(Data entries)
________________
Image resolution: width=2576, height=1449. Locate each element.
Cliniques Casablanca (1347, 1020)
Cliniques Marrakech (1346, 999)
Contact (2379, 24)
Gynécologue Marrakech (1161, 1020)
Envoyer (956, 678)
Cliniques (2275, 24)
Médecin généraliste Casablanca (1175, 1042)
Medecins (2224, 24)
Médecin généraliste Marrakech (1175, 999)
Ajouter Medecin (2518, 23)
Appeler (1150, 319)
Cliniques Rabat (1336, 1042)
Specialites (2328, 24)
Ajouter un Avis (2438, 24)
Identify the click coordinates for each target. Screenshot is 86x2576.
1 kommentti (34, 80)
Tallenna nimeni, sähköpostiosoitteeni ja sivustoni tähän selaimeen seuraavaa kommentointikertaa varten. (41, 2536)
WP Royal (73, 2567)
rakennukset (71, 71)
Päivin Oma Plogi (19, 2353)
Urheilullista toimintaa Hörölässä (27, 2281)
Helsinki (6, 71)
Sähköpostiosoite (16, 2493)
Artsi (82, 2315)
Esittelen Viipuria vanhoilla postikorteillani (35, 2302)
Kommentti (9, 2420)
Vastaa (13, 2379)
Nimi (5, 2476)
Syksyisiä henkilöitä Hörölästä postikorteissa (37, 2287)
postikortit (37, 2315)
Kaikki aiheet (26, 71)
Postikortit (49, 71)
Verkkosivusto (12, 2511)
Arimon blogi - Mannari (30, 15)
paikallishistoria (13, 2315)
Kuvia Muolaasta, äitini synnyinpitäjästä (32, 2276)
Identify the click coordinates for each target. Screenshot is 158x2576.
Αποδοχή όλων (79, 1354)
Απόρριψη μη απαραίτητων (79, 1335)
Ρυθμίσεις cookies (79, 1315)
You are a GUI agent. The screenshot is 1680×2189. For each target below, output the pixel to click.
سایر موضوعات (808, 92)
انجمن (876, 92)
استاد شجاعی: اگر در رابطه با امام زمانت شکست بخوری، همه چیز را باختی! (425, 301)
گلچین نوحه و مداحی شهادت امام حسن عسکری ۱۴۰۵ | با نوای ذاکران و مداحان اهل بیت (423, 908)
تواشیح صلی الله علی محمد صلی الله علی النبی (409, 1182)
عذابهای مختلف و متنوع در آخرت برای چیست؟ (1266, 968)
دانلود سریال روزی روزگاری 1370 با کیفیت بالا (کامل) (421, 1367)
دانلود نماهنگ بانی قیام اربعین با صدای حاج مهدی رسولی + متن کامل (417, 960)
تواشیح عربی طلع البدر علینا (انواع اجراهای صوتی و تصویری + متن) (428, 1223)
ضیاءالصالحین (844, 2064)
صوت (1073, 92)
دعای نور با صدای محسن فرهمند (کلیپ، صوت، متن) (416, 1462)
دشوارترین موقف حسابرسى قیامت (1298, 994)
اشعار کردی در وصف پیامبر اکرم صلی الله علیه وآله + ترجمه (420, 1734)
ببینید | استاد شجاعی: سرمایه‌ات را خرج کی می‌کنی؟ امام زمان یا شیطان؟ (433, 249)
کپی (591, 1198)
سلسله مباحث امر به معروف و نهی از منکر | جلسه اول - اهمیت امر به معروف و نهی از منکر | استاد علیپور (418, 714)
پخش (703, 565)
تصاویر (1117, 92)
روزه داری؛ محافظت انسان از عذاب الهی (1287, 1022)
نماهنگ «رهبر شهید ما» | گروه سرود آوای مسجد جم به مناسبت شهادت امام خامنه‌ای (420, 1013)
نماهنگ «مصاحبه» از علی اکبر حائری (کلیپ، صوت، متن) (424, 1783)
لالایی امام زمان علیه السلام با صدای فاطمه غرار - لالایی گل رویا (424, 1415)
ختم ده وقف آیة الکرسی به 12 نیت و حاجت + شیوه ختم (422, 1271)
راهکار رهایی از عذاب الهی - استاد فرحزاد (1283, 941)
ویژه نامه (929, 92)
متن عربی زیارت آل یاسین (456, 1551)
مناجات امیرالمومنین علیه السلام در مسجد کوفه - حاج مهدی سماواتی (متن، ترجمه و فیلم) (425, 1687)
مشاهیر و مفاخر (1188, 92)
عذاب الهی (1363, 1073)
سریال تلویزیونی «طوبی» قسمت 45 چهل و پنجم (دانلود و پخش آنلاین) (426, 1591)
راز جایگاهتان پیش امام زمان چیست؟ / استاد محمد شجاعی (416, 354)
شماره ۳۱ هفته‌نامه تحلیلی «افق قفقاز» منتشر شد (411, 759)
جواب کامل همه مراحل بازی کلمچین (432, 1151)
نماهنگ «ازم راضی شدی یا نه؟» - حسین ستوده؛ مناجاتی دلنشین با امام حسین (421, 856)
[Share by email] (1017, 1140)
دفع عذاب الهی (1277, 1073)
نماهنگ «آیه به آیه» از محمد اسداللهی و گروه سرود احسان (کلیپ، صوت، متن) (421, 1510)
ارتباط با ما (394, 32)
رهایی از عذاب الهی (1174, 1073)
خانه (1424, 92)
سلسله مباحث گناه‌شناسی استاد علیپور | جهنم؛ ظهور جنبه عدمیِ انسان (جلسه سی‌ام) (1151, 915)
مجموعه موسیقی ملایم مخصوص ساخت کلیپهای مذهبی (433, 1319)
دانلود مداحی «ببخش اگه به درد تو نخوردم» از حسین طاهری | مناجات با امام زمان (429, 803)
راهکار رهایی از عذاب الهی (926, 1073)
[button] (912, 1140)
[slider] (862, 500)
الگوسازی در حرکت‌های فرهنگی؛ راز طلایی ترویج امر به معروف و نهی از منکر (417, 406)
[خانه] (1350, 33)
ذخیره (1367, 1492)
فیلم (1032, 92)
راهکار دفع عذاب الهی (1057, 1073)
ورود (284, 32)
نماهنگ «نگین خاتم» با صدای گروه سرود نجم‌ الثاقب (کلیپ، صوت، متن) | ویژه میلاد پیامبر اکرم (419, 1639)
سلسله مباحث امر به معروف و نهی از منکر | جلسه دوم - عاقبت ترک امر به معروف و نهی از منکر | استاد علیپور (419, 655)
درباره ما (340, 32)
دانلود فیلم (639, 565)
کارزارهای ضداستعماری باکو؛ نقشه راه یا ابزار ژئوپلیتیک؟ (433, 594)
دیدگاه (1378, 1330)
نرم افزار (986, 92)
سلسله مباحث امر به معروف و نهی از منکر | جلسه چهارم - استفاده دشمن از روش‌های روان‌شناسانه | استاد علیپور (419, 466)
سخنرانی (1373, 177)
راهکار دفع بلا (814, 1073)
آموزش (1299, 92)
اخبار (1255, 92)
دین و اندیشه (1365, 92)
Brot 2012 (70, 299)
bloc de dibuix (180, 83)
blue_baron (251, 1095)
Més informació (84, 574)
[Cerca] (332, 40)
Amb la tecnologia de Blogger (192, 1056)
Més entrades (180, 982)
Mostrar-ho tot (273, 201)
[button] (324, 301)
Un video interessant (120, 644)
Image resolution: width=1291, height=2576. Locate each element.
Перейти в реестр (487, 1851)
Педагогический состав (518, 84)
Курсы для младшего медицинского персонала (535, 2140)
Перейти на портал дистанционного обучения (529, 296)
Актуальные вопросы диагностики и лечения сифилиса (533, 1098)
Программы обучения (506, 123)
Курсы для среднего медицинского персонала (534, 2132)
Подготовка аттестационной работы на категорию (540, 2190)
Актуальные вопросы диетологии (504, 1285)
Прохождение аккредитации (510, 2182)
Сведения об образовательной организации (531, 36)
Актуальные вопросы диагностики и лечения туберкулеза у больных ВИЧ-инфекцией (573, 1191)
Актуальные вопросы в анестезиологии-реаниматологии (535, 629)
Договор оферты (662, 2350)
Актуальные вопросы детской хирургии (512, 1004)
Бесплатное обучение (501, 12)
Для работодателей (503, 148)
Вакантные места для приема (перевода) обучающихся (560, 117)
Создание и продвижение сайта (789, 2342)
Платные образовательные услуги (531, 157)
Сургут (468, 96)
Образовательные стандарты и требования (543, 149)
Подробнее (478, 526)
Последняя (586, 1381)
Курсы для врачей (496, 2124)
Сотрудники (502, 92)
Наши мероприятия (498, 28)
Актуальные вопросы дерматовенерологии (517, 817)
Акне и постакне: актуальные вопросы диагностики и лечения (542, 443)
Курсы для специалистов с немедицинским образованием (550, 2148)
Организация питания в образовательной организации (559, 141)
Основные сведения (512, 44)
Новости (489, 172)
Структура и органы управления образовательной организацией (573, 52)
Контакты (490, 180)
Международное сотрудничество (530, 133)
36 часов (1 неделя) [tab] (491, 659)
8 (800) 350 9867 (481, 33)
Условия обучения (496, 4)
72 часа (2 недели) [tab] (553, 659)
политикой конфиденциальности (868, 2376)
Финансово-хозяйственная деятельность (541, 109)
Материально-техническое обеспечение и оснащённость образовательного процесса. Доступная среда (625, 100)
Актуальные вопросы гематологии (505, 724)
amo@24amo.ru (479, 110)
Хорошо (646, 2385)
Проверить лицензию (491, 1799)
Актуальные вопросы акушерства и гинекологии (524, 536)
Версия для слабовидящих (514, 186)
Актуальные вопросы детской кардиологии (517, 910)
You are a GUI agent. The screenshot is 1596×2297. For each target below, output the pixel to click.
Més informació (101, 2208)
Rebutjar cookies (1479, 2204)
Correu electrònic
________________
> What you should do:
Begin at the line above that has "صوت (1073, 92)" and stop after the line that has "متن) (421, 1510)", copying each line exactly and adding nothing else.

> Response:
صوت (1073, 92)
دعای نور با صدای محسن فرهمند (کلیپ، صوت، متن) (416, 1462)
دشوارترین موقف حسابرسى قیامت (1298, 994)
اشعار کردی در وصف پیامبر اکرم صلی الله علیه وآله + ترجمه (420, 1734)
ببینید | استاد شجاعی: سرمایه‌ات را خرج کی می‌کنی؟ امام زمان یا شیطان؟ (433, 249)
کپی (591, 1198)
سلسله مباحث امر به معروف و نهی از منکر | جلسه اول - اهمیت امر به معروف و نهی از منکر | استاد علیپور (418, 714)
پخش (703, 565)
تصاویر (1117, 92)
روزه داری؛ محافظت انسان از عذاب الهی (1287, 1022)
نماهنگ «رهبر شهید ما» | گروه سرود آوای مسجد جم به مناسبت شهادت امام خامنه‌ای (420, 1013)
نماهنگ «مصاحبه» از علی اکبر حائری (کلیپ، صوت، متن) (424, 1783)
لالایی امام زمان علیه السلام با صدای فاطمه غرار - لالایی گل رویا (424, 1415)
ختم ده وقف آیة الکرسی به 12 نیت و حاجت + شیوه ختم (422, 1271)
راهکار رهایی از عذاب الهی - استاد فرحزاد (1283, 941)
ویژه نامه (929, 92)
متن عربی زیارت آل یاسین (456, 1551)
مناجات امیرالمومنین علیه السلام در مسجد کوفه - حاج مهدی سماواتی (متن، ترجمه و فیلم) (425, 1687)
مشاهیر و مفاخر (1188, 92)
عذاب الهی (1363, 1073)
سریال تلویزیونی «طوبی» قسمت 45 چهل و پنجم (دانلود و پخش آنلاین) (426, 1591)
راز جایگاهتان پیش امام زمان چیست؟ / استاد محمد شجاعی (416, 354)
شماره ۳۱ هفته‌نامه تحلیلی «افق قفقاز» منتشر شد (411, 759)
جواب کامل همه مراحل بازی کلمچین (432, 1151)
نماهنگ «ازم راضی شدی یا نه؟» - حسین ستوده؛ مناجاتی دلنشین با امام حسین (421, 856)
[Share by email] (1017, 1140)
دفع عذاب الهی (1277, 1073)
نماهنگ «آیه به آیه» از محمد اسداللهی و گروه سرود احسان (کلیپ، صوت، متن) (421, 1510)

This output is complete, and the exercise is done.